Storms leave about 200,000 people without power in US capital

Washington, Jul 29 (EFE).- Strong storms and winds, which blew with a force of up to 140 kilometers per hour, left some 200,000 people without electricity Saturday in the United States capital and its metropolitan area, specialized portal PowerOutage US said.

Strong gusts of wind downed trees and power poles in Washington as well as in the two neighboring states: Virginia and Maryland.

EFE could verify that in the town of Arlington, in northern Virginia, some trees – uprooted – had fallen on vehicles and homes. After the storm, dozens of people took to the streets to assess the damage and chat with other neighbors.
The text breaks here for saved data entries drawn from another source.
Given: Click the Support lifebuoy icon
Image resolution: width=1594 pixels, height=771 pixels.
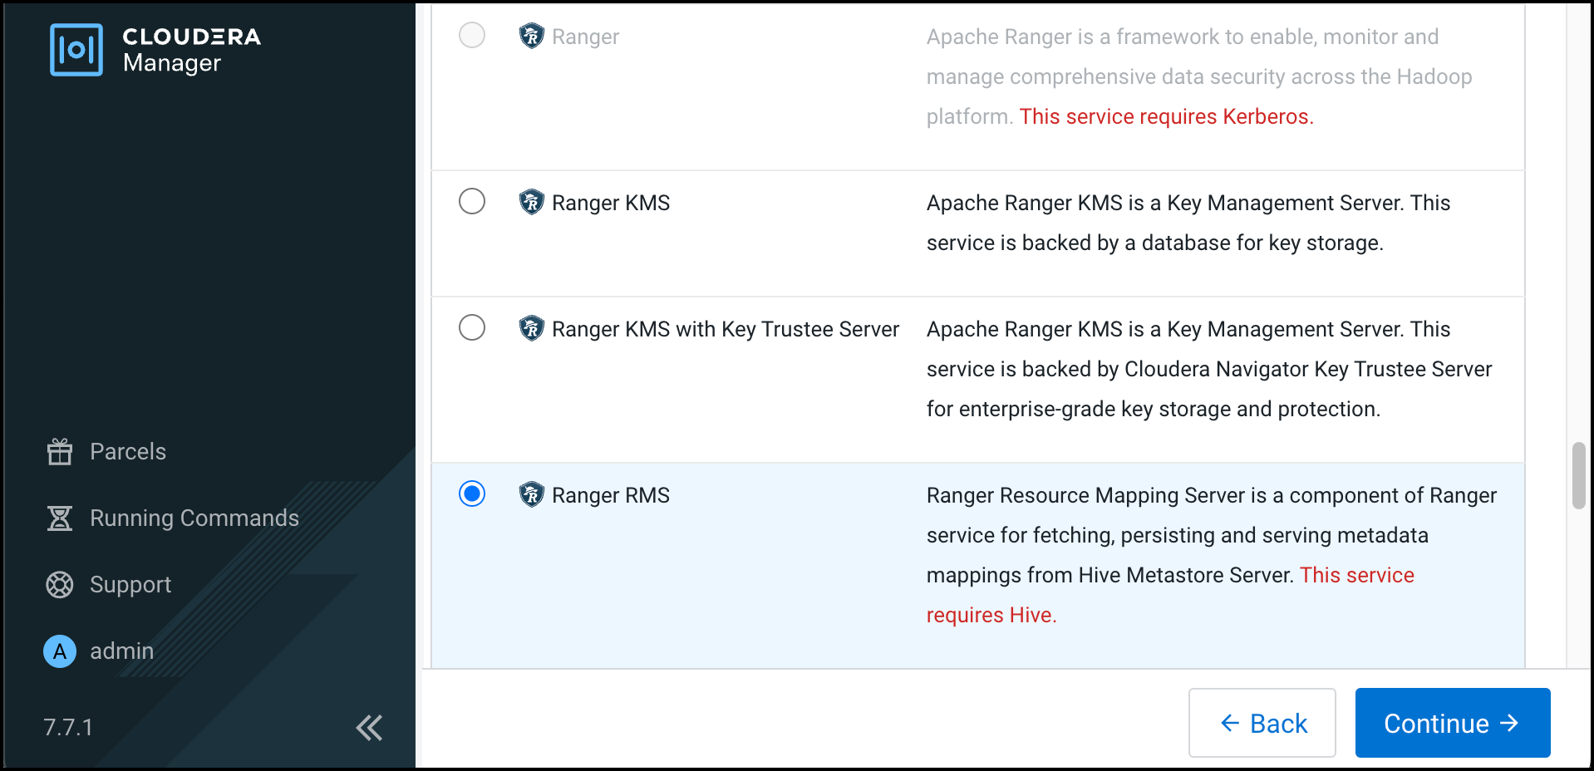Looking at the screenshot, I should 60,584.
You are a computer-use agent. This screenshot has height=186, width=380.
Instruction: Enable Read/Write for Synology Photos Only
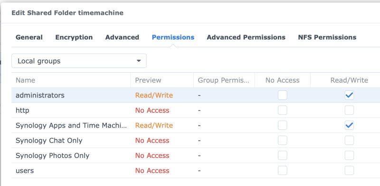(349, 156)
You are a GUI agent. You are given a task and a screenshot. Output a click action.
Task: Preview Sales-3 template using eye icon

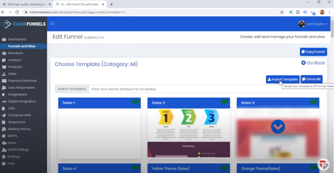point(313,102)
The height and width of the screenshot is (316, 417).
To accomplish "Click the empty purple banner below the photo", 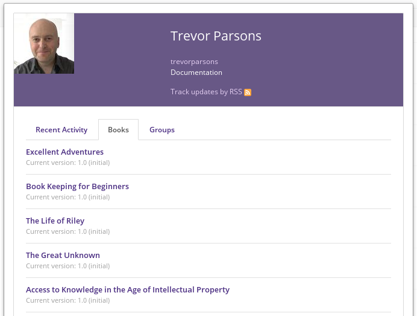I will pyautogui.click(x=44, y=90).
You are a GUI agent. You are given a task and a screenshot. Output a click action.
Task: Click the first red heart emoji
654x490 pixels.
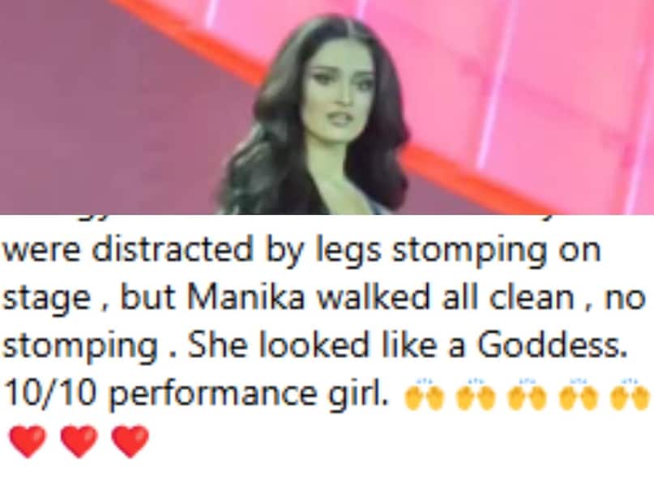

Similar damage was reported in other areas of the state of Maryland and in Washington.

Such was the impact of the wind that Arlington National Cemetery, where the US buries its war veterans, announced on Twitter that it would delay its opening time Sunday to clean up fallen trees and branches.

At Arlington Cemetery, it is a tradition for a soldier to always stand guard and parade, rifle in hand, in front of the Tomb of the Unknown Soldier in honor of those missing in action.

Despite the strong winds and the rain, the soldier who guards the grave continued to parade impassively, as the Arlington cemetery itself showed on its X account, formerly Twitter.

The storm caused numerous lightning and thunder while the winds reached speeds of between 96 and 140 kmph, according to the National Weather Service.

The storms came after several days in which the region recorded maximum temperatures of up to 40C.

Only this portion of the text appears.